Spring Delights

We've always had ham for Easter. This is not necessarily a favorite with the women in the family so once in a blue moon I sneak in a leg of lamb, which I've always considered the only acceptable alternative to ham on Easter Sunday. But the guys always want ham. And in the same breath they ask: are you making the mustard ring? Which, as near as I can figure, is a necessity or don't bother having ham. It's tricky to get anyone outside the family to try this recipe. I even posted it when I first started blogging but sincerely doubt anyone made it. You probably thought I was nuts.

Back in the 60's this mustard ring won best of show in a big, albeit local, cooking competition. My friend Grace was the winner and she told me it was an old family recipe. Only I never got the chance to taste it that day and when all the recipes were finally published in a cookbook, I just stared at it dubiously, wondering how on earth it ever won over all the fierce competition. So this mustard ring had to be beyond great, right? It even beat out some scrumptious desserts! Well, well.
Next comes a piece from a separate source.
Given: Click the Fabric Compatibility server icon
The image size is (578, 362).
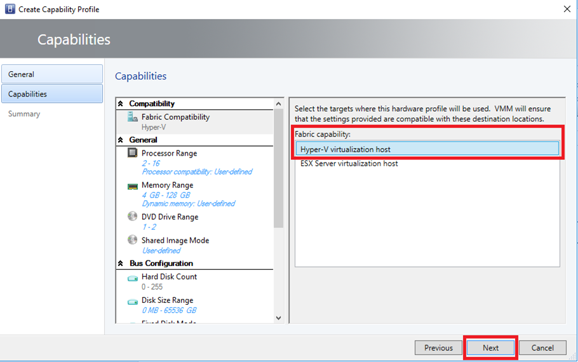Looking at the screenshot, I should tap(132, 117).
Best in Show. Good for you, Grace!

But it still took me a couple years before I finally made it. It's not rocket science but it does take a little time. The color is such a delicate yellow, making it very Easter-like. I spoon-tasted it as it was cooling and it was sweet with a tangy bite; pretty tasty actually. Then you fold in some cold whipped cream and the color turns an even softer yellow and while the bite is still there, it's not as sweet. And served with ham? Spectacular. Unusual. The first question invariably is: what is this?? Some kind of lemon dessert?  Definitely not. In the end, everyone is asking if it will keep in the fridge for leftovers. And they've been asking for it ever since.
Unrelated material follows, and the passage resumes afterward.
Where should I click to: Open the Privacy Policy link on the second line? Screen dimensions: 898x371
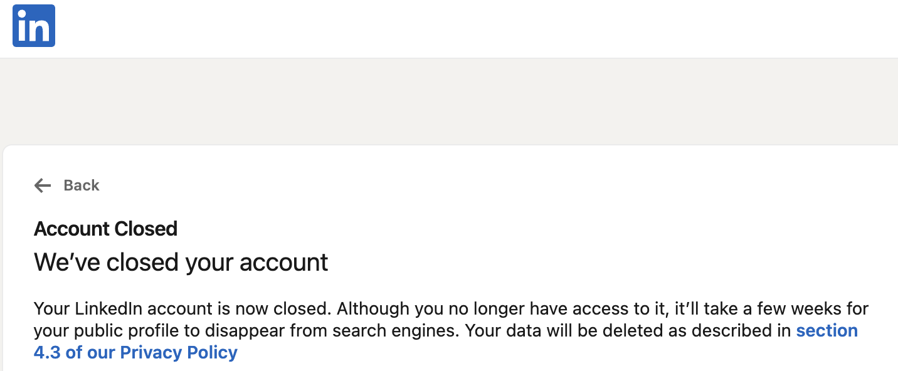135,352
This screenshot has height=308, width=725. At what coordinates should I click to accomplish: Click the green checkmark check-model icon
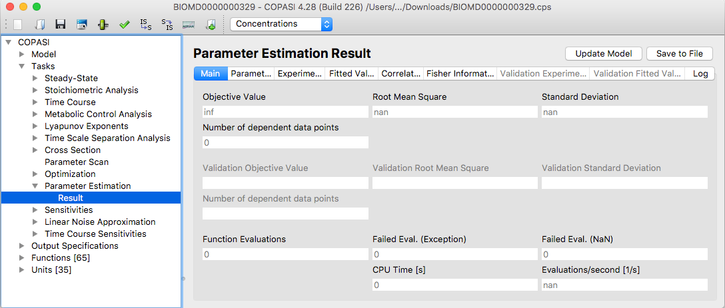(125, 25)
You don't need to make it in a ring mold (although it puts to good use the old molds we used to make those ghastly jello salads in) but I do because it's fun to fill the center with something. If I have it at Christmas, I use holly. Other times I've used black olives, crabapples, flowers, fruit...just about anything. But my favorite is a Rhubarb (quelle surprise) Ginger Compote. I love the colors together. And spring is always when I first get my hands on some rhubarb.

Here's a prediction: you're going to read this post, comment politely that it looks good and then not try it. I know, because that's what I did. But just this once, when ham is next on your menu, please remember Grace's prize-winning Mustard Ring.  You have to make it a day ahead anyway (I've made it as much as 3 days ahead) so you're not adding one more thing to think about for dinner that day.

And because I'm mad for the Rhubarb-Ginger Compote, I'm posting that recipe too. Don't wait for the mustard ring to make the compote, because it's a killer recipe. I keep sneaking spoonfuls!

Grace's Mustard Ring

4 eggs
3/4 cup sugar
2 tablespoons dry mustard ( I use Colman's)
1 envelope gelatin
1/3 cup water
2/3 cup vinegar
1/4 teaspoon salt
1 cup whipping cream

Whisk the sugar and dry mustard together in the top of a double boiler to make certain there are no lumps. Add the vinegar and water and then the well beaten eggs.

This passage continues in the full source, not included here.